On Christmas day she opened her eyes for the first time since she had been beaten senseless and left naked in the snow on a First Nations reserve in northern Alberta five days before. Her alleged attacker, as the newscasters say, was arrested quickly, having been turned in by community members who knew him and perhaps his evil ways, too. But what he did has been done, and now that she is coming to consciousness, will she remember? How can her parents possibly explain? The police provide regular updates and report that the parents are doing the best they can, but that emotions are high because," don't really expect this to happen. She's only six. She's never had any harm."
     A little further west, on the coast of British Columbia, another community is grieving another little girl, seven, who was buried by boulders that slid her off the trail where she was hiking with her mother and a group of adults and children who regularly hiked together. Gone, just like that, in virtual minutes, Erin Moore, whose pictures show a smiling, rosy-cheeked sprite who liked wearing dangly earrings, who sported a tutu and running shoes for bike rides around her small town. A freak, inexplicable accident.
     Both these tragedies occurred in the week before Christmas. School was out so Erin could join the Monday hiking group. There'd been snow so the unnamed six-year old had been tobagganing with other kids before she ran home to change out of her wet clothes.
     The juxtaposition of the two events has simmered in my mind all week. In 1920, the Swiss psychiatrist Carl Jung introduced the theory of synchronicity, the idea that apparently coincidental events may not be causally related but related by meaning. Coincidences become meaningful by twigging something in the observer.
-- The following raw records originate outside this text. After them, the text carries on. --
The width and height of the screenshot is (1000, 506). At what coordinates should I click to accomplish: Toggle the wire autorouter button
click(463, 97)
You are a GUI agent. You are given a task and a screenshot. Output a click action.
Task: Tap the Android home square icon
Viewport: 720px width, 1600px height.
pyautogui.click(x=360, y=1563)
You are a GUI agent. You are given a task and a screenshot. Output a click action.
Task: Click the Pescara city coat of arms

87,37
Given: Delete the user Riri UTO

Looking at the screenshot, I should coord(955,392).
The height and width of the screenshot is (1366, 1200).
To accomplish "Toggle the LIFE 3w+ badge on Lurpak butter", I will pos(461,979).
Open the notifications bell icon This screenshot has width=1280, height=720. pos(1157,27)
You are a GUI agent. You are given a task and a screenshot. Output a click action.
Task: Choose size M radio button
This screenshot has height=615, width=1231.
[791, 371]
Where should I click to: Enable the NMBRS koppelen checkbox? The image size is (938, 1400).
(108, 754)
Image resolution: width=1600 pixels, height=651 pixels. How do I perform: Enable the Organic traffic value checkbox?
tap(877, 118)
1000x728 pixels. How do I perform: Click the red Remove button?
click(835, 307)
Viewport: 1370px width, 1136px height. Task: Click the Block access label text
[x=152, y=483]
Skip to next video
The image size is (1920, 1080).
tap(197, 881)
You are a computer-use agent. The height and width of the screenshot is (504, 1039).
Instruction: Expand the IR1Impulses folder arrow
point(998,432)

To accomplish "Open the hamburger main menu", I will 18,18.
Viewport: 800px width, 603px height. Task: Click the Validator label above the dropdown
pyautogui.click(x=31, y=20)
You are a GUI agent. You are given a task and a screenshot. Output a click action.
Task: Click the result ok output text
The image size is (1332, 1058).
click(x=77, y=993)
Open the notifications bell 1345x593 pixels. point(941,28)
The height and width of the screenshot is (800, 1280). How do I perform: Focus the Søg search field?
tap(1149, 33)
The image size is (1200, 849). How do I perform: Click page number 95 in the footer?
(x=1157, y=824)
     The obvious meaning seems to be that tragedy doesn't play favourites, anyone can be struck anywhere, anytime. Family photos of the Moore's show a smiling, athletic, picture-book perfect foursome, the parents said to be an academic couple. To protect the other child's name, her family has not been introduced. Should she recover fully, as we all hope, she will want to escape the identity she is known by now, ie, the six-year old victim of violent sexual abuse. But if conditions on the Paul reserve are like conditions on First Nations reserves elsewhere in the north, housing is minimal, substance abuse problems rampant. What else could begin to explain the behaviour of her alleged attacker except the kind of madness brought on by drugs and alcohol?
     That tragedy can happen to anyone is a true-ism. Nor does the juxtaposition of the two sad events have much meaning as a warning to parents to keep their kids safe. Hiking, tobagganing? These are the sort of things parents should encourage not discourage.
     As a writer of stories, I often lean on technique to find my way to understanding. What point of view will best reveal the truths that must lie beneath? Which character will provide the best guide? Where to start, in the future and look back, having let time work to make everything clearer? Or begin in the past and lead up to the two separate days when the lives of two separate families changed forever?
     Both communities held candlelight vigils, one in memory; one for healing. But it's the explanation that eludes everyone, and in both cases, it would be just too hard to accept that fates like these are God's will. What kind of God would will such cruel fates? Karma? The result of a badly ruptured society?  Of an especially rainy fall, one consequence having been the minute movement of earth beneath a boulder that may have budged for the first time since the retreat of the glaciers when Erin Moore stepped on it?
     No answers, but respectful cheers to these two spunky spirits, remembering one; hoping for the other.